Re: "Correct" program style questions
by adrianh (Chancellor) on Oct 23, 2002 at 21:39 UTC

    The Once And Only Once bigot in me would force me to rewrite

    my $_name = param('name') || ''; my $_color = param( 'color' ) || '';

    as

    my ($_name, $_color) = map {param($_) || ''} qw(name color);

    My illogical fear that there would be at least one person in the world called '0' would then force me to rewrite the above as:

    my ($_name, $_color) = map {defined($_) ? $_ : ''} map {param($_)} qw(name color);

    As for the regex style... Personally I would go for traditional regexes if I was running a tutorial, since this is what most students would come across if they tried to follow up their perl work elsewhere. However that's just my preference - and depends on the audience and what they're expected to do with what their taught ;-)

    I would also use the OO style of using CGI since I dislike namespace pollution - but that's just me.

    I would also run encode_entities over $color as well as $name. I met a totally evil proxy a few years back that stripped HTML content to 7 bits and have been paranoid ever since!

    AFAIK \p{IsAlpha} is exactly the same as using :alpha:.

    (and are we ignoring uninitialised value warnings from the print if $name or $color don't match? :-)

Re: "Correct" program style questions
by particle (Vicar) on Oct 24, 2002 at 01:34 UTC

    i have changed my regular expression style significantly as of late. my list of reasons includes training regex newbies and preparing for perl 6.
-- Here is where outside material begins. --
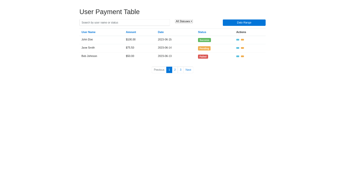Sort the table by Amount
345x181 pixels.
[x=131, y=32]
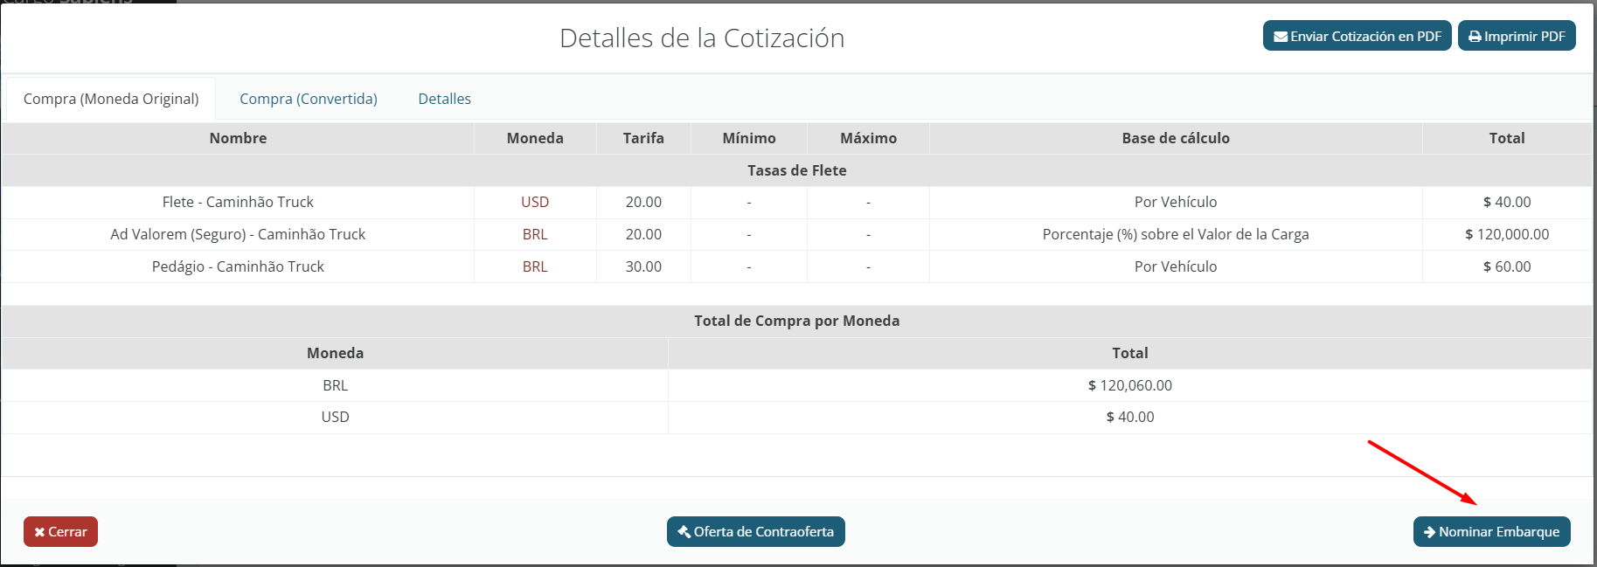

    here are some of the changes

    • never use a bare regex: // is always written as m//
    • always use the x modifier, and put it up front (more like perl6):
      m/(?x) ((?:blah){3}) ## match w/ capture: blahblahblah /
    • replace all ^ and $ anchors with the safer \A and \z. once bitten, twice shy ;)
      if i read the apocalypses correctly, perl 6's ^ and $ anchors will DWIM better than the current implementation

    my take on your regexes might go something like:

    ... =~ m/(?x) \A ## match w/ capture: one or more alpha, punct, or space posix charac +ters ( [[:alpha:][:punct:][:space:]]+ ) \z /; ## and ... =~ m/(?x) \A ## match w/capture: one or more alpha posix characters ( [[:alpha:]]+ ) \z /;

    the comments are a little verbose. i'd consider them extraneous for this example, but neccessary in more complex patterns.

    ~Particle *accelerates*

Re: "Correct" program style questions
by kshay (Beadle) on Oct 24, 2002 at 15:15 UTC
    This isn't one of the specific points you asked about, but I've developed a habit of not printing HTML code directly. I almost always build up a variable containing the result page, and then print it at the end.

    Obviously it doesn't make any difference in this case, but in most scripts that do anything non-trivial, there are opportunities along the way for something to go wrong, in which case you want to bail out and print an error page instead of what you'd planned to return. If you've been printing pieces of your page as you go along, you can't do that.

    --Kevin

Re: "Correct" program style questions
by blssu (Pilgrim) on Oct 24, 2002 at 15:25 UTC

    I've just gone through about 300 CGI scripts helping people clean up code and convert to Apache::Registry. Here's some of what I've learned.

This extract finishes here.